Indian Accent was voted the best restaurant in India in the 2015 edition of Asia’s 50 best restaurant awards held in Singapore on 9th March, and it was pure serendipity that I happened to experience the place on the 10th evening. Brainchild of Manish Mehrotra a chef acclaimed for his culinary prowess and also deemed responsible for putting the stand-alone restaurant scene in India on the global culinary map with the opening of Indian Accent in 2009. Would have loved to meet a fellow alumnus of Institute of Hotel Management, Mumbai but Chef Mehrotra was in Singapore for the awards and also his social media presence mentioned of him exploring food and thus more ideas I would easily assume. Can we see Sea Urchin on the Indian Accent menu, only the chef can tell!!!
Housed in the Manor a boutique hotel, the passage leading to the restaurant is adorned with Marigold flowers. As one enters is the pre/post meal drinks area with comfortable couch seating and seating by the bar. We headed to the dining room; the table was bedecked in a classic French style cover, with a marble conch and marigold flower as the centerpiece. The Chef’s vegetarian tasting menu (Rs 2695) was ordered and the culinary journey began. I chose to skip the wines (Rs 2595 for six 75 ml pours) which are paired course-wise,whilst Marigold; a spiced rum concoction and Smoky Mountain; a heady mix of Tennessee and Ricard kept me company in the interim. The latter was a perfect aperitif, the aniseed from the Ricard got my palate ready and to add to it were bite-size blue cheese naans, a mainstay on the menu.
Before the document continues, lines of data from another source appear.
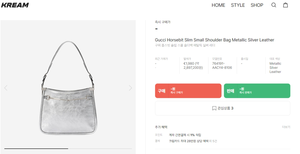Expand 더보기 for additional benefits

(286, 127)
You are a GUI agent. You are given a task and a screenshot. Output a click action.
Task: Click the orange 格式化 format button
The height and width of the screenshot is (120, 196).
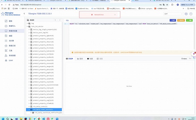[181, 20]
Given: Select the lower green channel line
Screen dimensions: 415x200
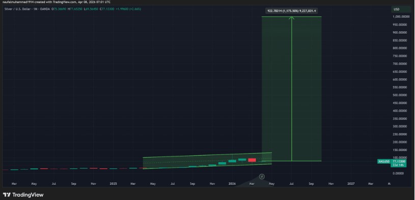Looking at the screenshot, I should [207, 166].
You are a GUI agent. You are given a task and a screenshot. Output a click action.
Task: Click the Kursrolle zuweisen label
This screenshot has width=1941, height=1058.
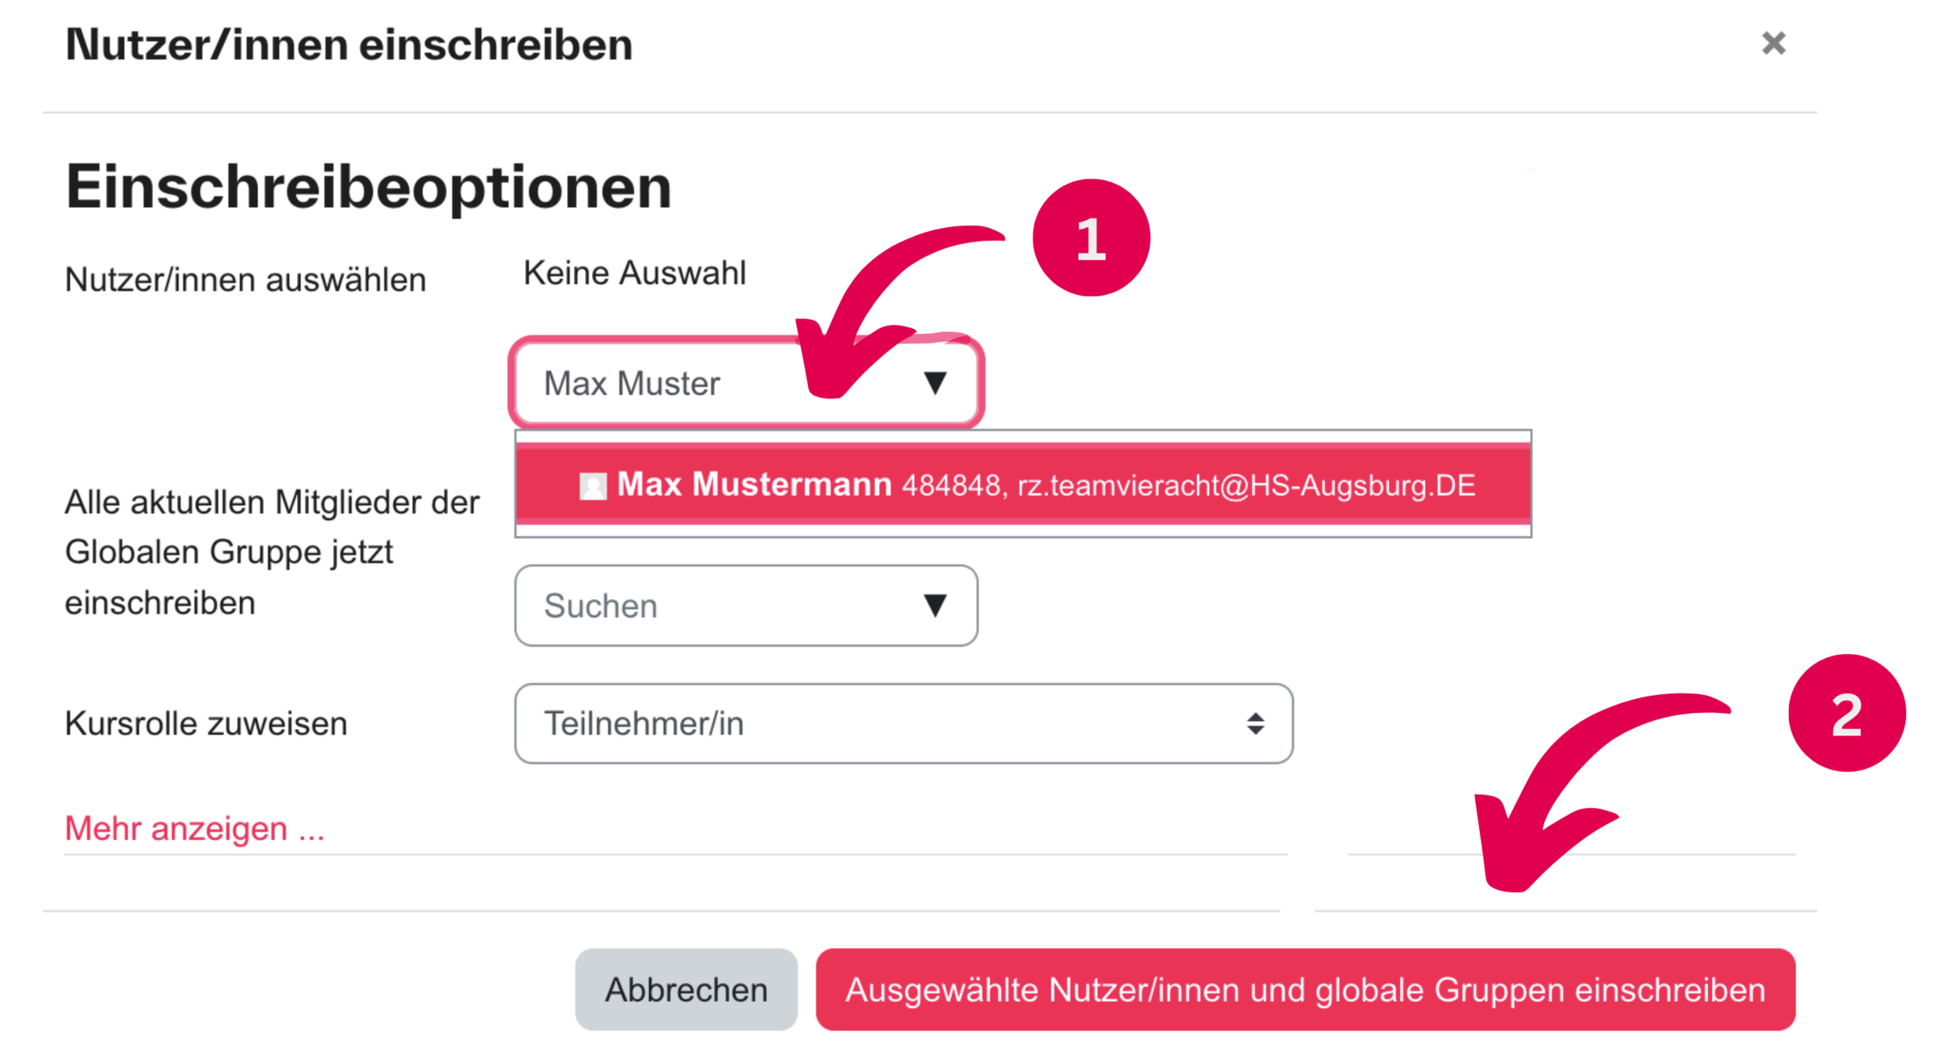pos(206,723)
The menu descriptions had only made me impatient to see what was in store, the dishes kept coming one by one and my curiosity to know more about the next whilst enjoying the one in front of me was the peak of the experience and these peaks showed up till the end of my meal. Pumpkin and coconut shorba was redolent of flavours from a Karwari household, the potato sphere chaat was a mélange of flavours and textures, the sphere was made of crispy potato ‘vermicelli’, the soft ragda and the piece of watermelon gave it the culinary high. The baingan bharta cornetto was all smoked up and the garlic raita complemented well. Just half way through the meal and I knew why it was the best restaurant in India!!
The Tofu Coriander Vadai with peanut gun powder and lime leaf tadka, came with a Thai touch. The philosophy of the kitchen in my opinion was very simple; combine two or three simple flavours in a way that results in something extraordinary and it was very much evident in the beetroot and peanut butter tikki with wasabi chutney, all the flavours showed up in a harmony. The next one was a very smart take on ravioli, the Khandvi ravioli with goat’s cheese and pine nuts was spectacular and so was their popular Gucchi Musallam with walnuts and parmesan papad. The Churan and Anar sorbet on a stick was a much-needed palate cleanser before we went to the main course.
It was gourmet exuberance so far and then there was more, the Dal Moradabadi with Chur Chur paratha, the classic Sarson da Saag with a twist of polenta crusted Malai corn, the wild mushroom kulcha and the pumpkin & cheddar kulcha. The ‘Chowpatty in a bowl’ a take on Mumbai’s pav bhaji did not satisfy my Mumbaiyya palate much though. The warm doda barfi and treacle tart, the Mishti Doi Cannoli, the Daulat ki Chaat and the Besan Laddoo tart with Mithai cheese cake were all sublime; so much that one could specifically go there for some night caps and desserts.
Overall a scintillating experience with food par excellence, the cocktails guardians however have a job to do and match up to the food in terms of aesthetics and presentation. So people go and try, it will be worth every penny you spend!!